At the show he saw trains bigger than those in his father’s collection and realized they could be used in a garden setting.

Linda Kimball’s father was a railroad engineer, so she shares her husband’s fondness for trains and their importance in American life.

“And our two grandchildren at the time, Joshua and Jimmy, were also an incentive to create this special garden. We named our line the J & J Railroad after them and the town is Abbyville, named after our newest grandchild, Abegail,” said Linda Kimball.

Their railroad replaced a flat 30-by-30-foot patch of lawn and took three months to install. First to go in was a water feature, a stream and waterfall pouring into a 400-gallon pond. The tracks were laid out next and Linda Kimball began adding the plant material, including dwarf plants to match the scale of the railroad. Larger plants were added to frame views and screen parts of the layout.

Properly scaled buildings with fences, lighting and miniature vehicles completed the picture. The end result is a garden that offers different scenes from different vantage points and allows the trains to disappear and reappear from view, all adding to the magic of this miniature world.

Maintenance of a miniature world is no different than maintaining a larger home and garden. Plants must be pruned to keep them in scale, the track must be kept clear, and buildings and people need a little washing every so often.

Most of the plant material in the Kimballs’ garden is evergreen or perennial, but Linda Kimball does add a few seasonal touches like the violas she’s just planted to give a little lift of color. Her favorite additions have been several miniature Japanese maples, small-leafed ivy that trails off the trestle, and the moss she’s nurtured that makes lovely lawns in the town and a soft ground cover around the pond.
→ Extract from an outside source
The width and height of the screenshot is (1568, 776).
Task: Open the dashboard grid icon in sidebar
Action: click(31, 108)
The Kimballs enjoy their garden railroad 365 days a year. The waterfall provides soothing noises and a chiminea allows the couple to sit outside on cool evenings and watch the train run through the lighted landscape.
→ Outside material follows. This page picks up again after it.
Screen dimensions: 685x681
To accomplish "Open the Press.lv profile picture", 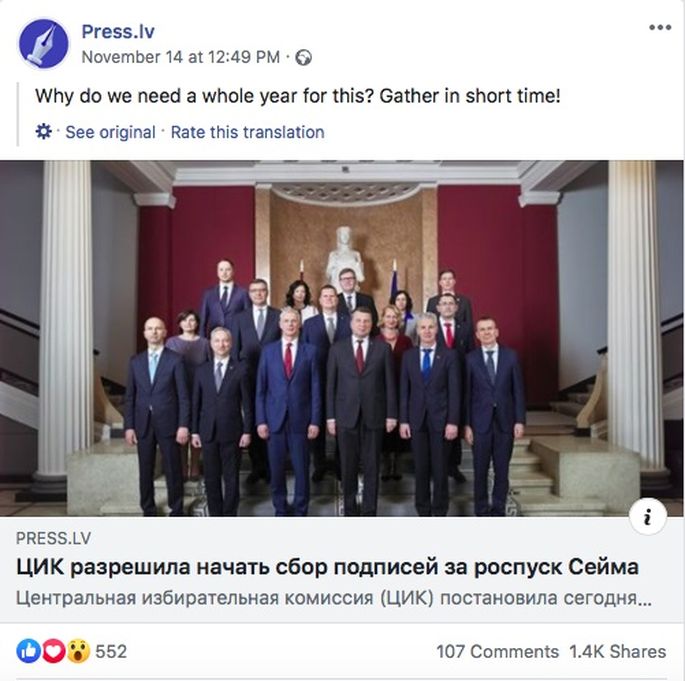I will (x=43, y=44).
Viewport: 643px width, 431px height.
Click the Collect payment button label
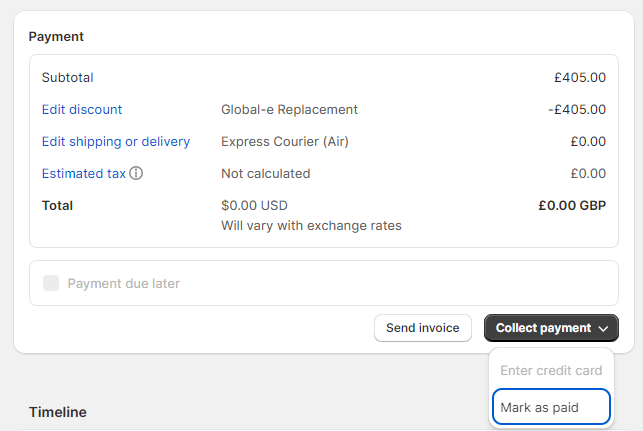(543, 328)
Their miniature community continues to evolve. A robbery is going on at the bank and a father and son are fishing off the dock at the boathouse. Dex Kimball’s playful addition is a boat that appears to be headed over the waterfall while Linda has staged a wedding at the church.

“Changing things around helps us stay interested and when we have guests, they stand out there with a glass of wine and ask, ‘What have you added since we were here last?’” he said.

“Men never get over wanting to play with their toys,” added Linda Kimball, who had to admit that women like to play with the trains, too.